[Directions for this task]: Print the data exactly. Pictures stay out.

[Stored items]
---
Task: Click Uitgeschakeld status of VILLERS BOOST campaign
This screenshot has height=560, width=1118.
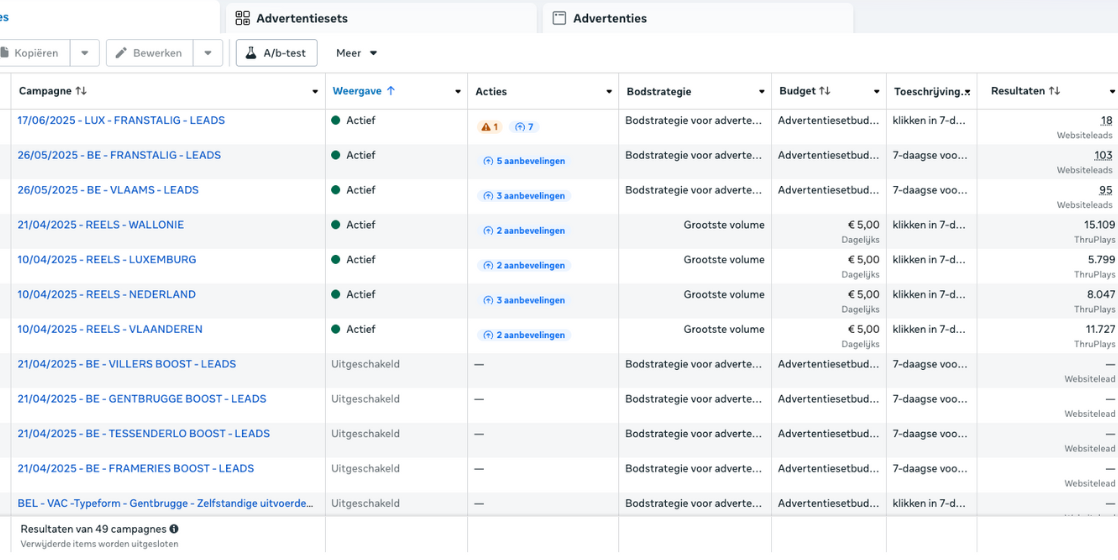Action: point(365,364)
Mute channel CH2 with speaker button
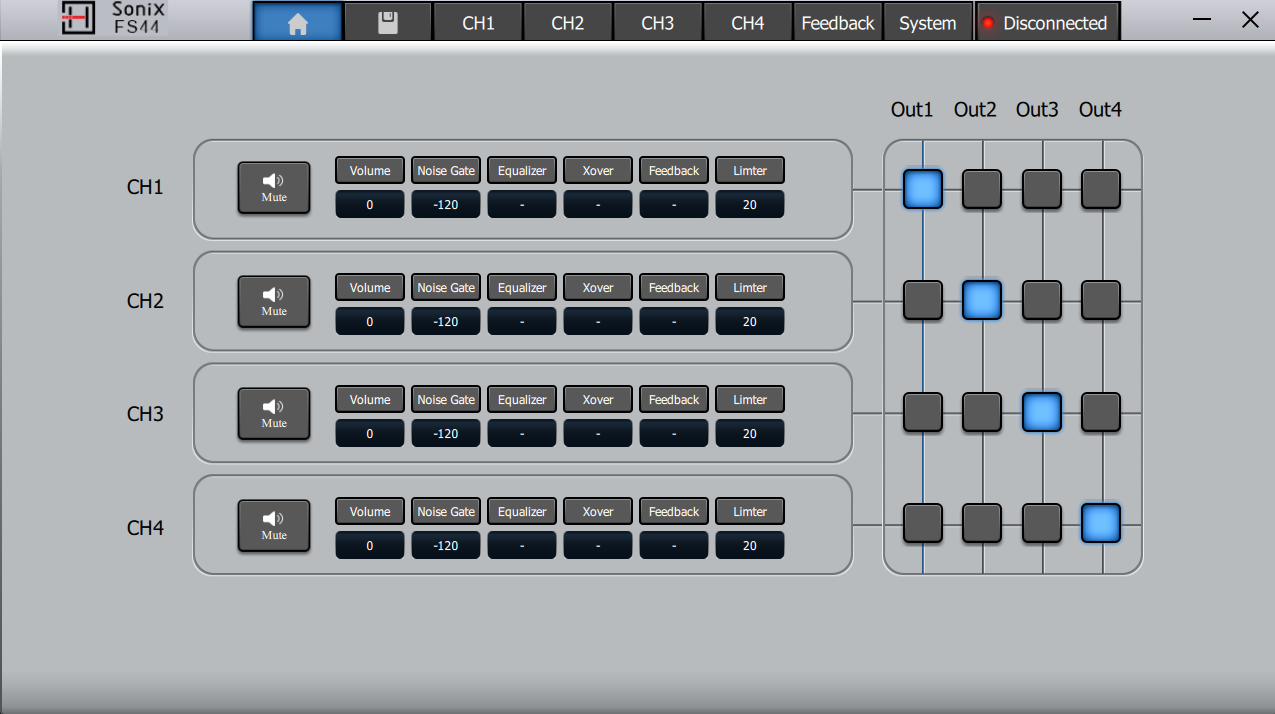The width and height of the screenshot is (1275, 714). click(274, 302)
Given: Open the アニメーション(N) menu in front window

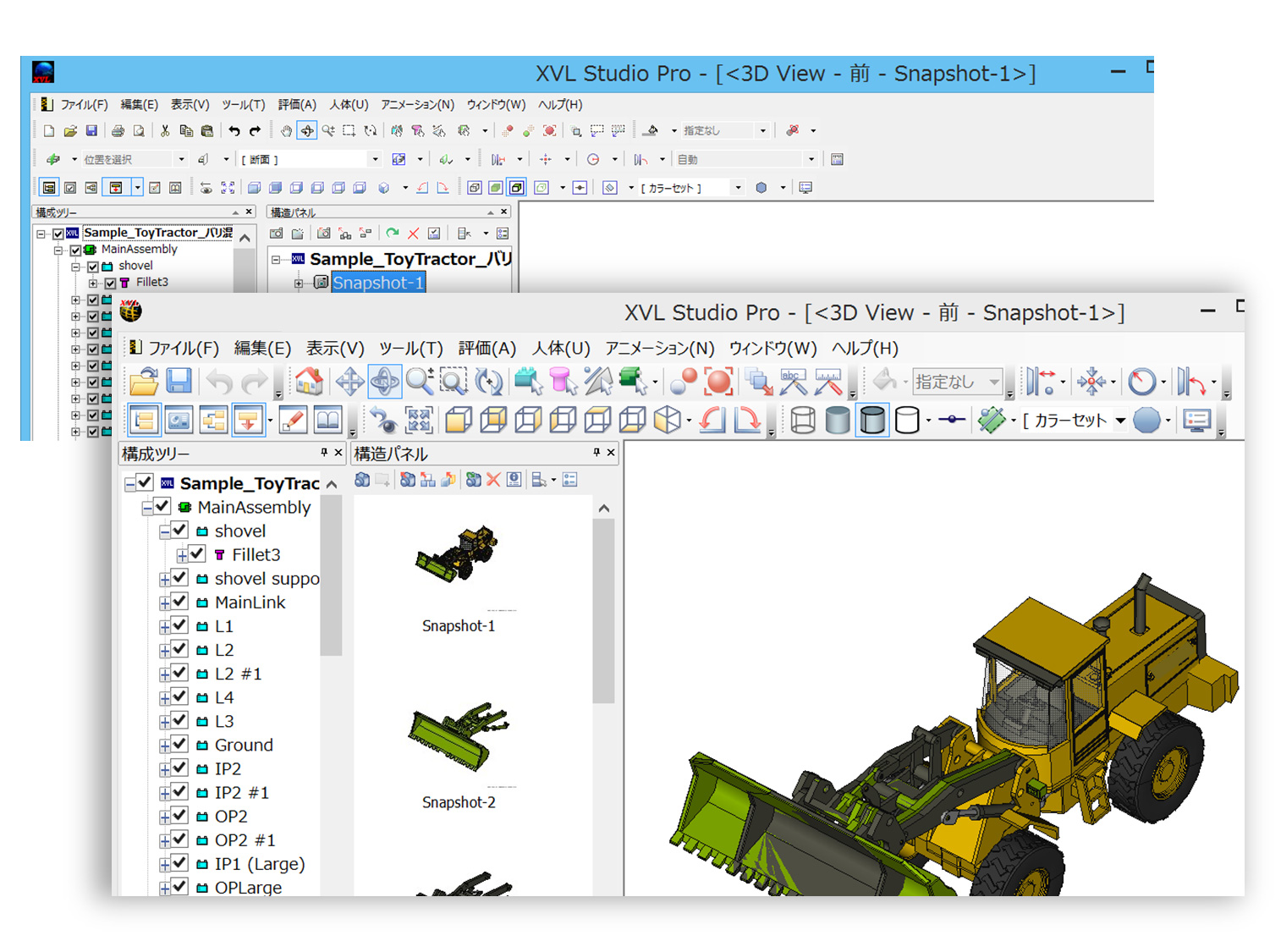Looking at the screenshot, I should (659, 348).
---
[Answer for the task]:
Task: Click Uitgeschakeld status of VILLERS BOOST campaign
This screenshot has height=560, width=1118.
Action: point(365,364)
Mute channel CH2 with speaker button
The width and height of the screenshot is (1275, 714). click(274, 302)
Given: Open the アニメーション(N) menu in front window

Looking at the screenshot, I should (659, 348).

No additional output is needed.